-- Task requirements --
Wherever a line in the records below contains "banner", copy that line.

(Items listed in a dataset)
◆ ◆ ◆ ◆ ◆ ◆ ◆
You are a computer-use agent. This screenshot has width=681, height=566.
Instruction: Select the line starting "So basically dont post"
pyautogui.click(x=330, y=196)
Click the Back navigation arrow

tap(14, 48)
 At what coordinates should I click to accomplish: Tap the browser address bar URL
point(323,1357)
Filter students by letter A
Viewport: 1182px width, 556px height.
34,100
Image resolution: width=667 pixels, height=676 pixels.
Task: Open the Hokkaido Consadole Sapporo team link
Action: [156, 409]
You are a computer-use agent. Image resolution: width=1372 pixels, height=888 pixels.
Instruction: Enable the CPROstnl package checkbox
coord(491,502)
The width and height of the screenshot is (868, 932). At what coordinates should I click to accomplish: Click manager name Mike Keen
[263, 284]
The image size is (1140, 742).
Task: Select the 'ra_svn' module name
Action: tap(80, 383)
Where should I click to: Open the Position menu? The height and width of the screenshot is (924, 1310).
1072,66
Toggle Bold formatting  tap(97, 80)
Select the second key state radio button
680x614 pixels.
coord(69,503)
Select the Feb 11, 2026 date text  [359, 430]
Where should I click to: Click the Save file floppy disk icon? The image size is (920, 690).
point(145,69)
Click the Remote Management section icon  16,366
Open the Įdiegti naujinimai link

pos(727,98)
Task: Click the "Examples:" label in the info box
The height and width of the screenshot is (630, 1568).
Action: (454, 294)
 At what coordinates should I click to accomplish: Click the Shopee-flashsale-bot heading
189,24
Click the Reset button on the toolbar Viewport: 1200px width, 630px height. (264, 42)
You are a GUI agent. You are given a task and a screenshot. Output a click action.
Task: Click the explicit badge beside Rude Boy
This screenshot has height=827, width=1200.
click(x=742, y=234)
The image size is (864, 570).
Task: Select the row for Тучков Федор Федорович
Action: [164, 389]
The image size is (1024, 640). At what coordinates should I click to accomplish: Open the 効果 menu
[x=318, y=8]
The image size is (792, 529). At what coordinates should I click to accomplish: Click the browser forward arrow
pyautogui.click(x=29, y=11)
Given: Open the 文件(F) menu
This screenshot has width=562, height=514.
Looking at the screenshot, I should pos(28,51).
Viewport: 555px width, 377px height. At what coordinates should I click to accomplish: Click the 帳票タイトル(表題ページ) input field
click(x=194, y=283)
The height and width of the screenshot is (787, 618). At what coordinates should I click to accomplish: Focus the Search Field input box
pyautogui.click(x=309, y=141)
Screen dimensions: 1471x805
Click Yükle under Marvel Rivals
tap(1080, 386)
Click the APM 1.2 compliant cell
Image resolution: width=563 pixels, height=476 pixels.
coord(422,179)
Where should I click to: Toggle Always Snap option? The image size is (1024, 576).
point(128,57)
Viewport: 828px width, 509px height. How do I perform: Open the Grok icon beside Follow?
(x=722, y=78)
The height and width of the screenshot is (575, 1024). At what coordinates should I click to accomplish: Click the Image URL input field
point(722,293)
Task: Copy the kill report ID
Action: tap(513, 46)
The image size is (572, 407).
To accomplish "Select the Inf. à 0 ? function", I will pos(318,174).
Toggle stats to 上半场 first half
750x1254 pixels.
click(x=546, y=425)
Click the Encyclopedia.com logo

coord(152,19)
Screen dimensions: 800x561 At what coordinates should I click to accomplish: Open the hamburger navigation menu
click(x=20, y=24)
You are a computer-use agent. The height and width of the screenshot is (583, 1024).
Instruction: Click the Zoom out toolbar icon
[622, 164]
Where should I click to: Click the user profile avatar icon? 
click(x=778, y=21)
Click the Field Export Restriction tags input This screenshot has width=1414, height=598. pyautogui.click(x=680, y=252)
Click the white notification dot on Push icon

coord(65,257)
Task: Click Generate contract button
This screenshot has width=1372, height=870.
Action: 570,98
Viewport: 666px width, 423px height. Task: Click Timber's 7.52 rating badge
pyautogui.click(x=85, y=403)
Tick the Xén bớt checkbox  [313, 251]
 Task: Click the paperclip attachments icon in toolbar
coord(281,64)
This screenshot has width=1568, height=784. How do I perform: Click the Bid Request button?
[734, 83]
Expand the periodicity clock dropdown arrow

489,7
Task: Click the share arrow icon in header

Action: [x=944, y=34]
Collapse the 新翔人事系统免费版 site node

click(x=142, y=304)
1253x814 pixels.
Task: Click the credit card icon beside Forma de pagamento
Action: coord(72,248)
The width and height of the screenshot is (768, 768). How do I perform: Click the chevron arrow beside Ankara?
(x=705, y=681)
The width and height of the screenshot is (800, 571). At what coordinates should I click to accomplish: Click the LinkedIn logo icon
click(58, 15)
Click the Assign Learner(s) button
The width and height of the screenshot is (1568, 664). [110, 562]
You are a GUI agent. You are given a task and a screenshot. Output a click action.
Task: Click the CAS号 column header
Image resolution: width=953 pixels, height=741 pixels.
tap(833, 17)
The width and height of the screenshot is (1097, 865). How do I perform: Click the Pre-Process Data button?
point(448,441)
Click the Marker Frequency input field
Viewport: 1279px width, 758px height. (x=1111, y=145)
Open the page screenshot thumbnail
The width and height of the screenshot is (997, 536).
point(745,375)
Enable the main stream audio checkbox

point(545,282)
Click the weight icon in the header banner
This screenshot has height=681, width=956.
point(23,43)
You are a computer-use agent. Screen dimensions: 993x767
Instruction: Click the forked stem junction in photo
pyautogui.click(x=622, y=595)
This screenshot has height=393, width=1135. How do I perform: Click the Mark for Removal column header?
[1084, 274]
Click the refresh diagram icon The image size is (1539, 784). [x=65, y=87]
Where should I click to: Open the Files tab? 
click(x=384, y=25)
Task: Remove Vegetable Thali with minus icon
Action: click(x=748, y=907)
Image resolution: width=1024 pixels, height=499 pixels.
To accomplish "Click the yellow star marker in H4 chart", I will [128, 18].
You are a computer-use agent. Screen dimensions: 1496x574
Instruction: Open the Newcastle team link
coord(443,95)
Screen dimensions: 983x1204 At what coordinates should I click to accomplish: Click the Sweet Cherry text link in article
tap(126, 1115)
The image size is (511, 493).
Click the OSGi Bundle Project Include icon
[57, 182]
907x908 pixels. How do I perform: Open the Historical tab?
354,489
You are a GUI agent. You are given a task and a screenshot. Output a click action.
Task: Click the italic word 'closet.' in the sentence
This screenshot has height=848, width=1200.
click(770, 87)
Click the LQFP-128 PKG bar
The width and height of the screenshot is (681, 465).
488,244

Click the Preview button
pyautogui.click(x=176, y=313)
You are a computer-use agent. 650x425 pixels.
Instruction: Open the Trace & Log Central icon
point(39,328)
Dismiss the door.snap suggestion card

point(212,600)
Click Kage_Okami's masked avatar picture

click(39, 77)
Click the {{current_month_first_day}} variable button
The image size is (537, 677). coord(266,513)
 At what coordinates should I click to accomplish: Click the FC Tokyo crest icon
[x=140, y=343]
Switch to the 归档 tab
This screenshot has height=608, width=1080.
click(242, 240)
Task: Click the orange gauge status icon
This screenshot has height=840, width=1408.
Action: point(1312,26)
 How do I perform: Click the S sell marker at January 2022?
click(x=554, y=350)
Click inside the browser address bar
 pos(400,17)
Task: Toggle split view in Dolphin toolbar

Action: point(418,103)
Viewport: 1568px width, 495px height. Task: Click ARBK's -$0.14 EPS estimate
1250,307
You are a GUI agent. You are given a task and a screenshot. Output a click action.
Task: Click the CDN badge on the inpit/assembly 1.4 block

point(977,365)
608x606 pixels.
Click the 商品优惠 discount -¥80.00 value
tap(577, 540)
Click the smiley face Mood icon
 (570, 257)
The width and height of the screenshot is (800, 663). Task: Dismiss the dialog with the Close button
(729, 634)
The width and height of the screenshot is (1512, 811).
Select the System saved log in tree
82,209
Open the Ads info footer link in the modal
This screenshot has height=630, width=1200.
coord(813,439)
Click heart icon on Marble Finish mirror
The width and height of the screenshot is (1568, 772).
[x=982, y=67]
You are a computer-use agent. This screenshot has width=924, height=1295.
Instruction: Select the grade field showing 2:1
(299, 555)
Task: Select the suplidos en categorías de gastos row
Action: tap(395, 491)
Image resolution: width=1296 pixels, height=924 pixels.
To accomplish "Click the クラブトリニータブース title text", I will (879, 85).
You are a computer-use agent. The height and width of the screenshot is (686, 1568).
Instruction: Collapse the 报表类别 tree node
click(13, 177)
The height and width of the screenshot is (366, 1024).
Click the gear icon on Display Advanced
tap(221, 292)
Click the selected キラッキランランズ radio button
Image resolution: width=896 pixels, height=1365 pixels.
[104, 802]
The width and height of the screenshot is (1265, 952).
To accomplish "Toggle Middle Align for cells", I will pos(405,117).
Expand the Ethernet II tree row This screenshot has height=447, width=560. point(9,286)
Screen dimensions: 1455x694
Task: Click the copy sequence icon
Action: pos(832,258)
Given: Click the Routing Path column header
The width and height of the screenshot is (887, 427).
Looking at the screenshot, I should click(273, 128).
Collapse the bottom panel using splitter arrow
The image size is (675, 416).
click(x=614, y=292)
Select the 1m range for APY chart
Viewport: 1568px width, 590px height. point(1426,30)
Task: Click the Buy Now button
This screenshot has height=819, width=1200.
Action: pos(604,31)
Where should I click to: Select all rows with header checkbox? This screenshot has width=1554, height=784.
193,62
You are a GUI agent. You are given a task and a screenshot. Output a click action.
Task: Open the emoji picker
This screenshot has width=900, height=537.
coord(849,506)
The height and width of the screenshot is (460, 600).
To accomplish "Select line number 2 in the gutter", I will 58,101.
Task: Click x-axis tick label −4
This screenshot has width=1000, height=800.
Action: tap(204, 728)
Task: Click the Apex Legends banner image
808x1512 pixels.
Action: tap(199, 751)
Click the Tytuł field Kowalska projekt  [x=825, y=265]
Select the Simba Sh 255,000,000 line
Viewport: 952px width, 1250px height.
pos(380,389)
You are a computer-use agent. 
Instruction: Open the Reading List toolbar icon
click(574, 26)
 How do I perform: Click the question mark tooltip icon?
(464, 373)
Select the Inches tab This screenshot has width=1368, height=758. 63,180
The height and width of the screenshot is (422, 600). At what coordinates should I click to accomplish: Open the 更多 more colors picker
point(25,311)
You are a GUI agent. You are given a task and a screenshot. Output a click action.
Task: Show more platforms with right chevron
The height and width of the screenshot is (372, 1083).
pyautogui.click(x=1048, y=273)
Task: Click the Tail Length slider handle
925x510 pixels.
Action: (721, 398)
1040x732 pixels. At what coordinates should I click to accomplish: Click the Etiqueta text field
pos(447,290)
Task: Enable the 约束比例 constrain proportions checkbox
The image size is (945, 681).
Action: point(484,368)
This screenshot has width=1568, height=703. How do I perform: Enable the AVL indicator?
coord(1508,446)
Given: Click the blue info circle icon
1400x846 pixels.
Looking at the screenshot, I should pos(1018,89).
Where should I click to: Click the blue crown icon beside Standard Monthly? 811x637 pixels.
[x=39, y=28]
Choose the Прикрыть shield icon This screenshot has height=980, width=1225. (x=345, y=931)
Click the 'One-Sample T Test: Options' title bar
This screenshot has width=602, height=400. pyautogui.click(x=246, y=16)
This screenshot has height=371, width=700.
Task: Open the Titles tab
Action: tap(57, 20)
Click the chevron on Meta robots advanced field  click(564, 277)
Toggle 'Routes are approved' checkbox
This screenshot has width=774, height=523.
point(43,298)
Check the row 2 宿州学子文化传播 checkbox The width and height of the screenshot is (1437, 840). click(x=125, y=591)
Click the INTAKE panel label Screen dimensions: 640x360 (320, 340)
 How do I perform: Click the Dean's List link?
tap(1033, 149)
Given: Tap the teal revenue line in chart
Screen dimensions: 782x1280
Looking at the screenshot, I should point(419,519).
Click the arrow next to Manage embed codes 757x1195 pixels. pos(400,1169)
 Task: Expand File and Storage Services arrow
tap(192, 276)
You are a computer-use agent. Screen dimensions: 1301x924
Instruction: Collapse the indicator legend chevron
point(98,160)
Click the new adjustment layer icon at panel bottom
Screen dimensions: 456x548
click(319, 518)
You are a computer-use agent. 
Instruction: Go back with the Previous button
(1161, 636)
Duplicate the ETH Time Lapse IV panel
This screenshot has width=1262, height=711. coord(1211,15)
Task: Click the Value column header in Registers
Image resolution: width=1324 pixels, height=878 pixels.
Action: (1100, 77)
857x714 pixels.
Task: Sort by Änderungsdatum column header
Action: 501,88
◆ ◆ ◆ ◆ ◆ ◆ ◆
-- Answer below --
Click the weight icon in the header banner
Task: Click the Apex Legends banner image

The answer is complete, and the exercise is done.